##### SUPPLIED RECORDS

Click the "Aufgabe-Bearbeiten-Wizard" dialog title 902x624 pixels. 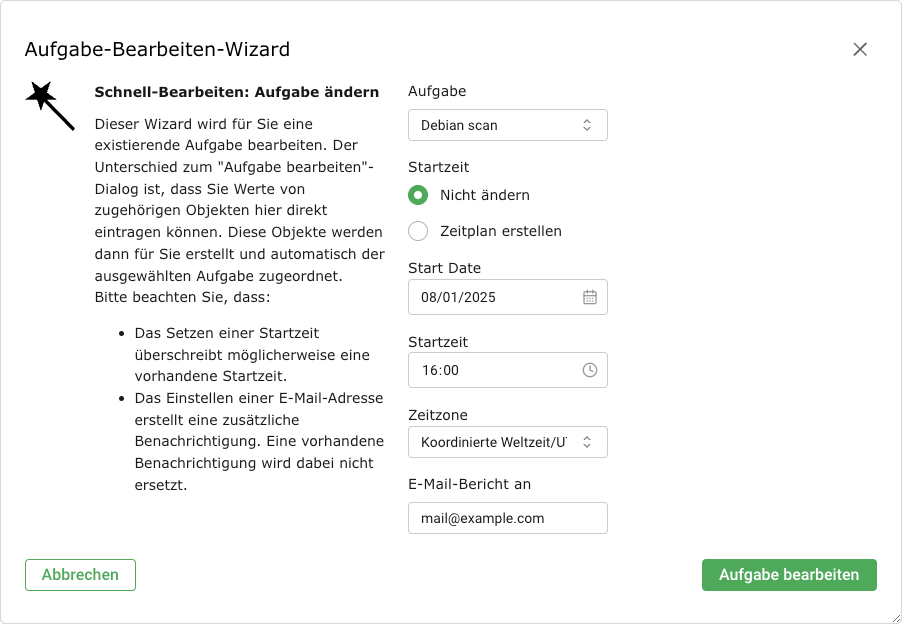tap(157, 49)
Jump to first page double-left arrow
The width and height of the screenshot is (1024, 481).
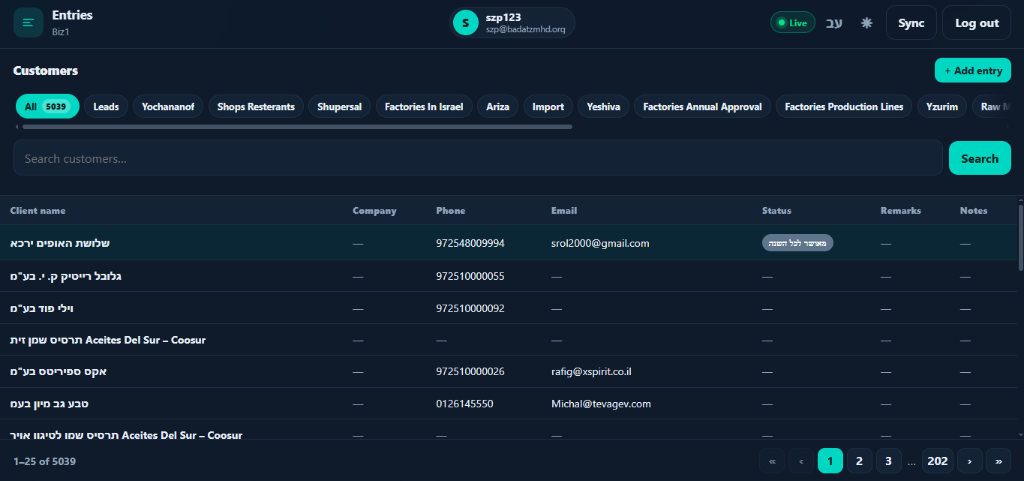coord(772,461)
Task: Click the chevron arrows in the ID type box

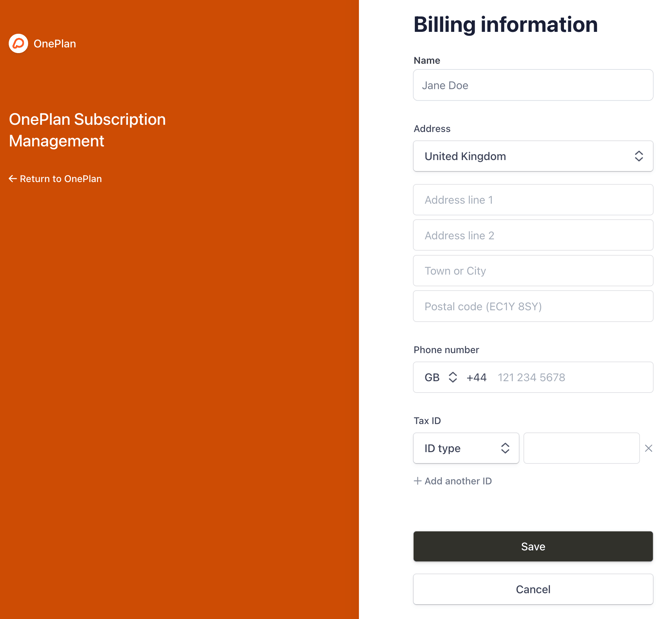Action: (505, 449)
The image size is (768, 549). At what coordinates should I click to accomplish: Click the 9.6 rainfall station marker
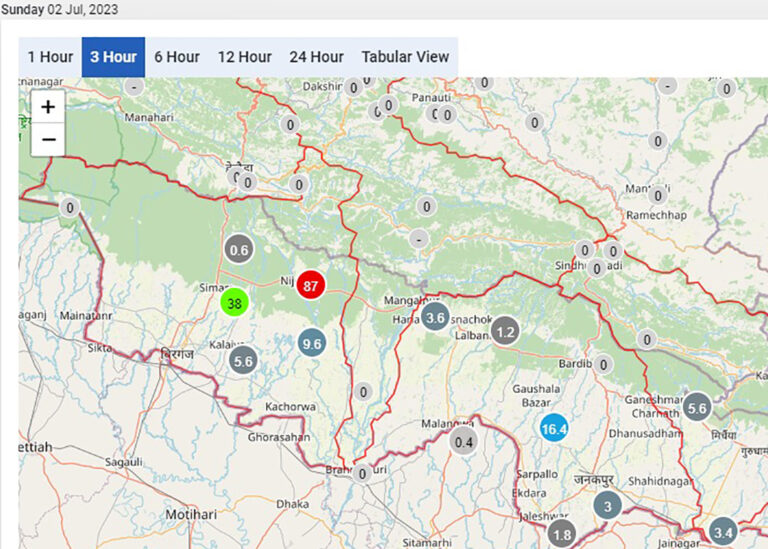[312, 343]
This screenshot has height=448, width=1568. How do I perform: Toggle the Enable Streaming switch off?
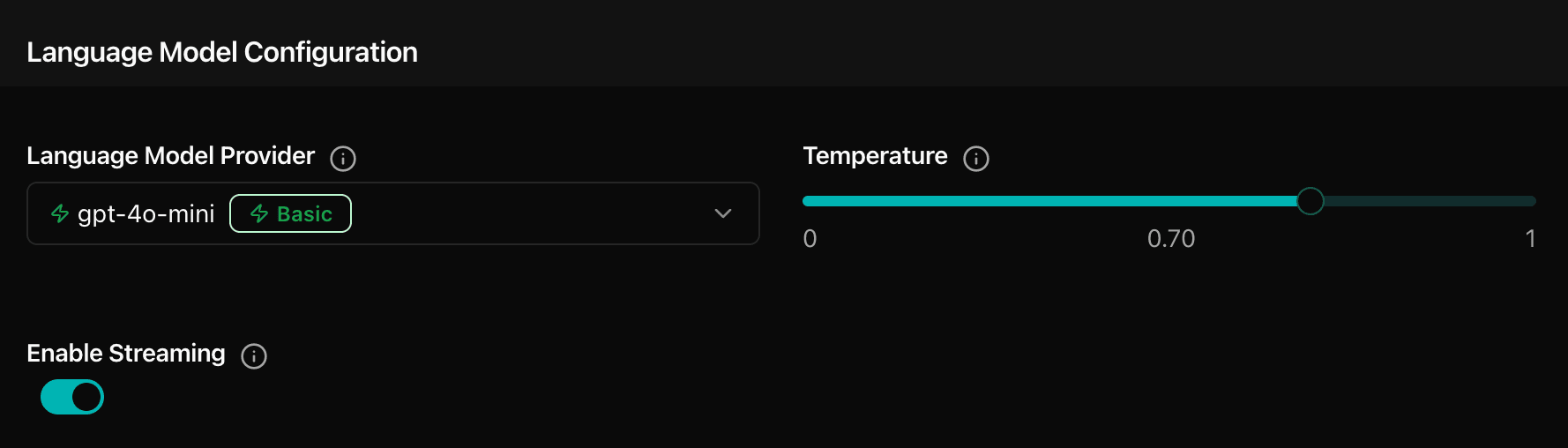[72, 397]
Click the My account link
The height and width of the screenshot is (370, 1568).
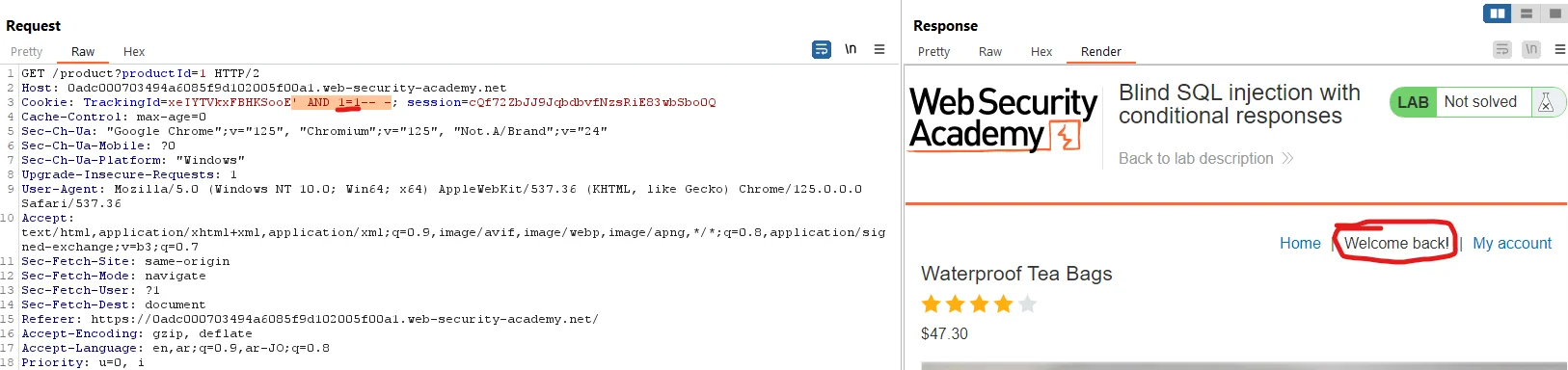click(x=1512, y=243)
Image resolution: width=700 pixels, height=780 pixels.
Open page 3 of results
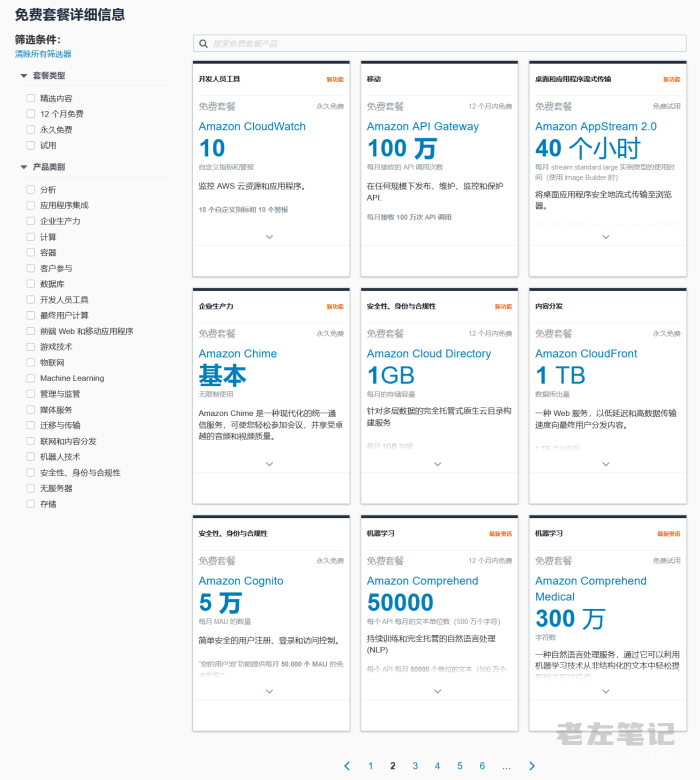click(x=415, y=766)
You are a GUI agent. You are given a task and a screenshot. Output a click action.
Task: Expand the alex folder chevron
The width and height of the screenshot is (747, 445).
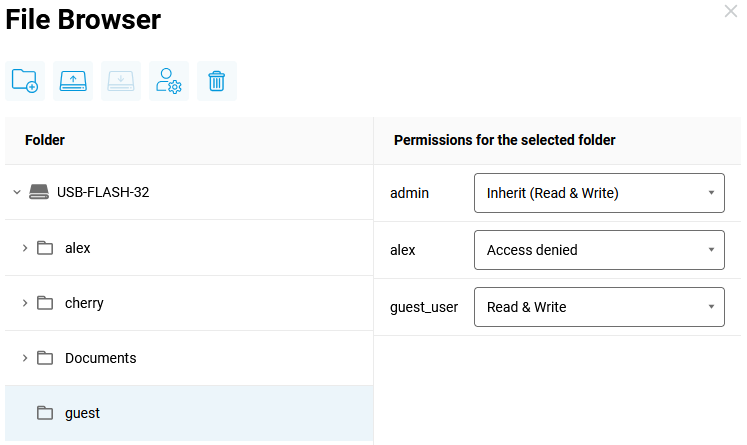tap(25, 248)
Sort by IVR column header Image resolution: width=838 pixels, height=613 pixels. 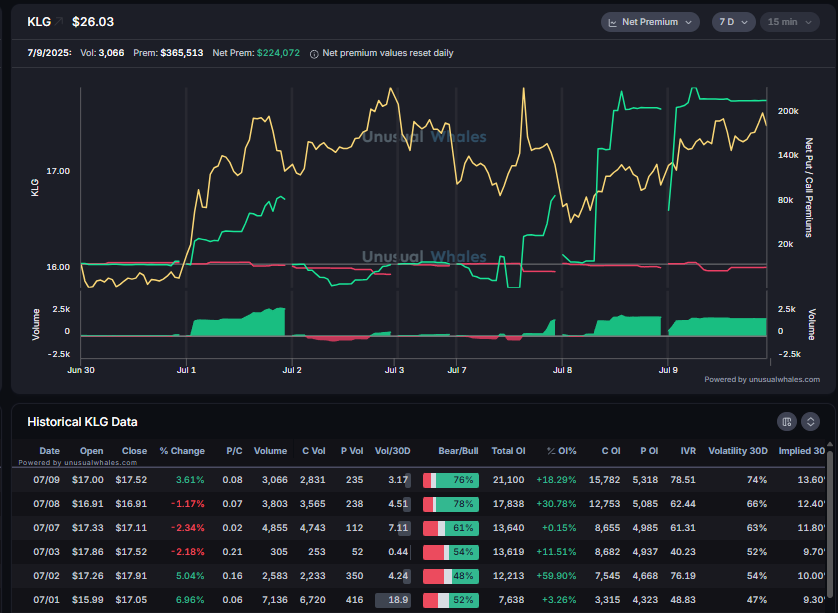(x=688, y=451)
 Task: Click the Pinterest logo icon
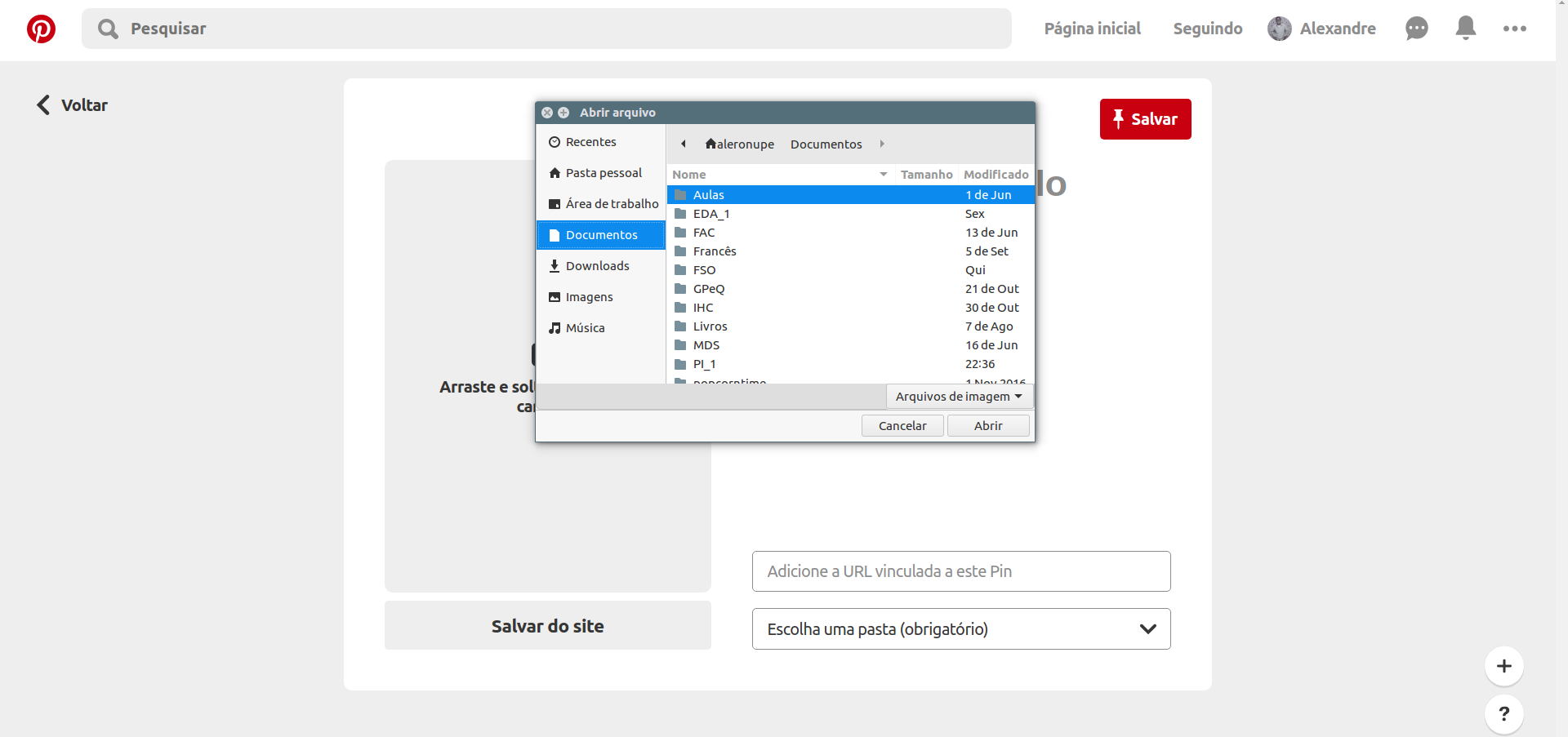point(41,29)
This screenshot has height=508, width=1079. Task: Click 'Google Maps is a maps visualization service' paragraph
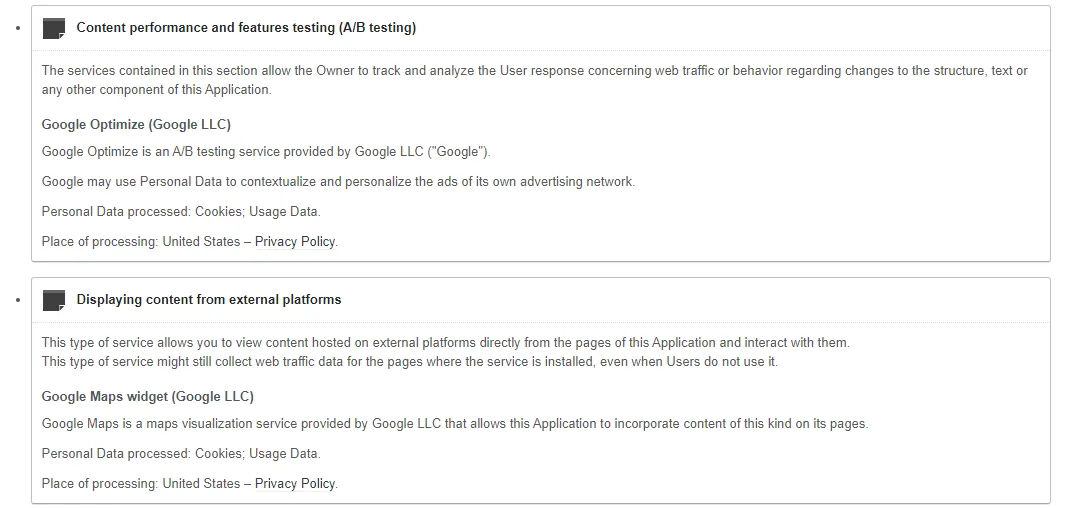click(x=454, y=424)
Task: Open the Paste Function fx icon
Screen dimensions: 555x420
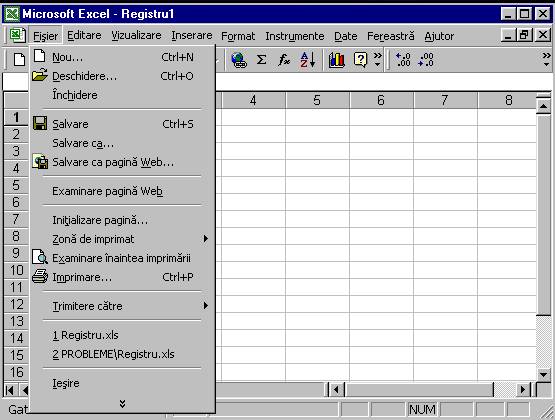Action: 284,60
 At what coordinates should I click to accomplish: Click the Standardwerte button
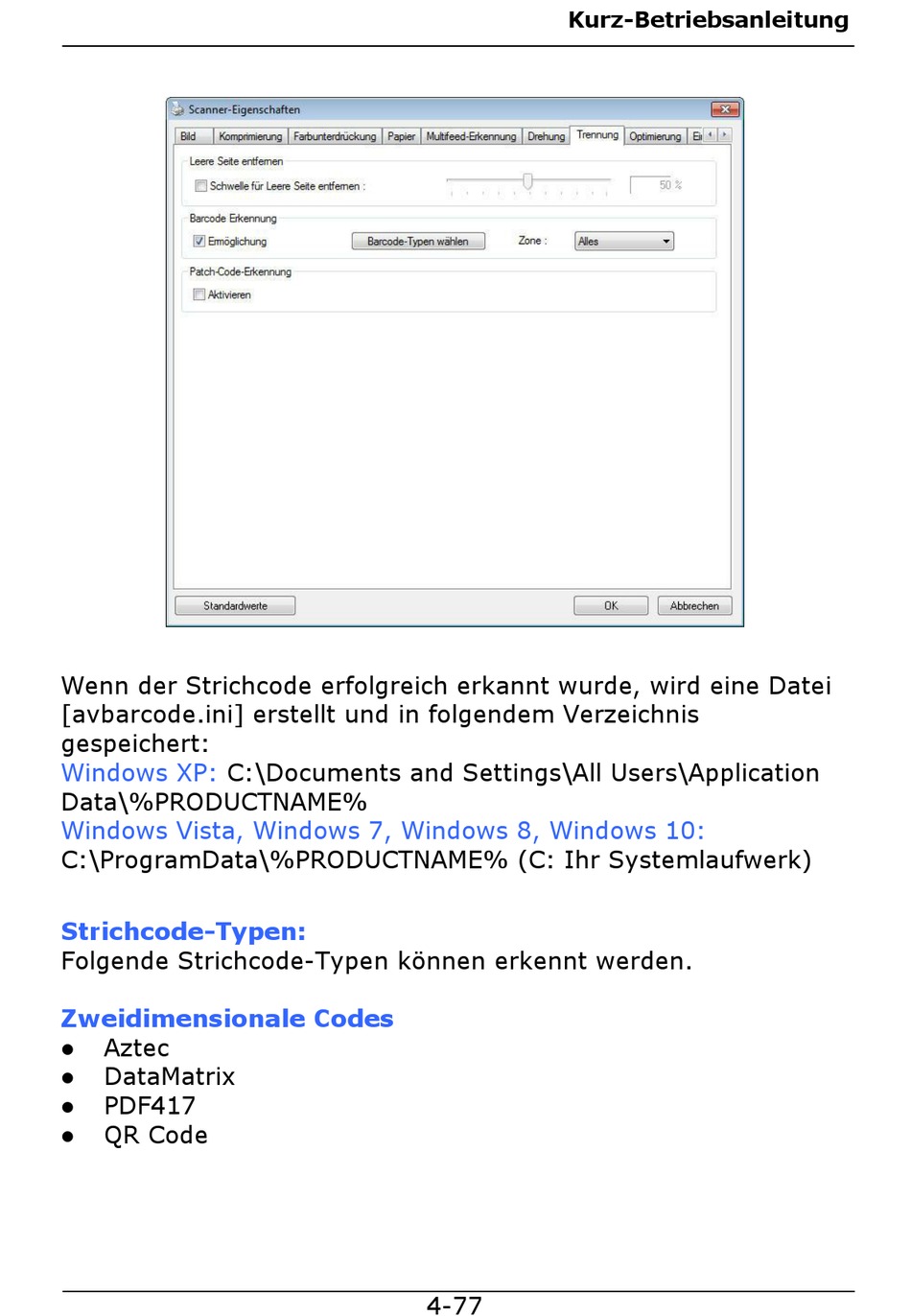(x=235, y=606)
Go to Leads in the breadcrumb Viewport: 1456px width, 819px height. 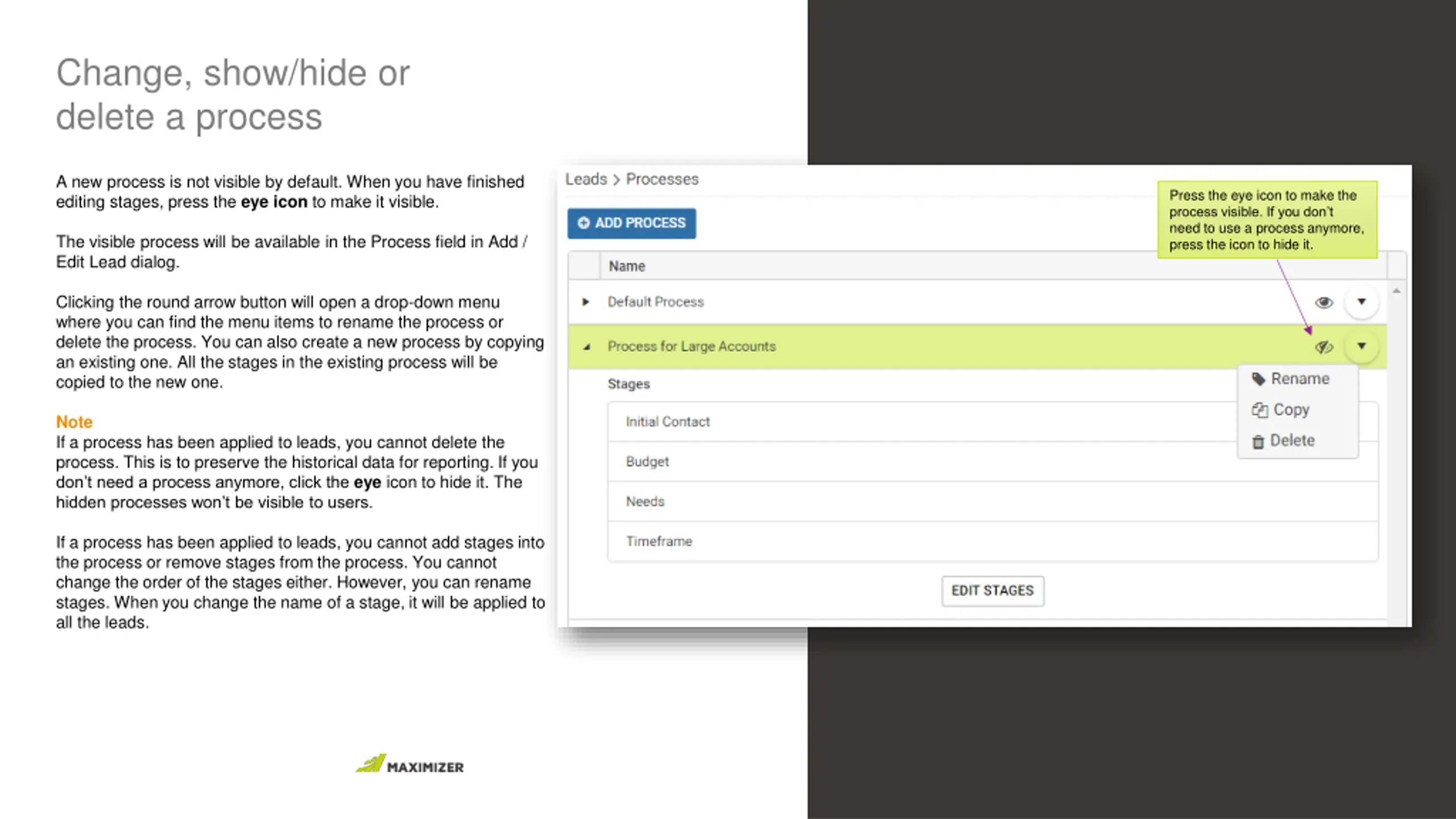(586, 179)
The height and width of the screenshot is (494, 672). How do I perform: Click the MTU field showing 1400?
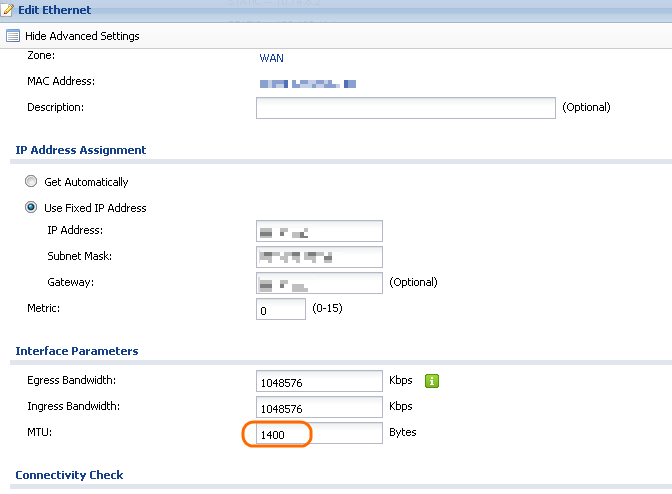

##########

# WHAT TO WORK ON:
Copy out the lines of the records above, starting at the line that contains "This screenshot has height=508, width=1079." and ending after the line that contains "Action: 284,60". Leave the pictures out of your copy.

# RESPONSE TO THE EXERCISE:
This screenshot has height=508, width=1079. Task: Click 'Google Maps is a maps visualization service' paragraph
click(x=454, y=424)
Task: Open the Paste Function fx icon
Screen dimensions: 555x420
Action: 284,60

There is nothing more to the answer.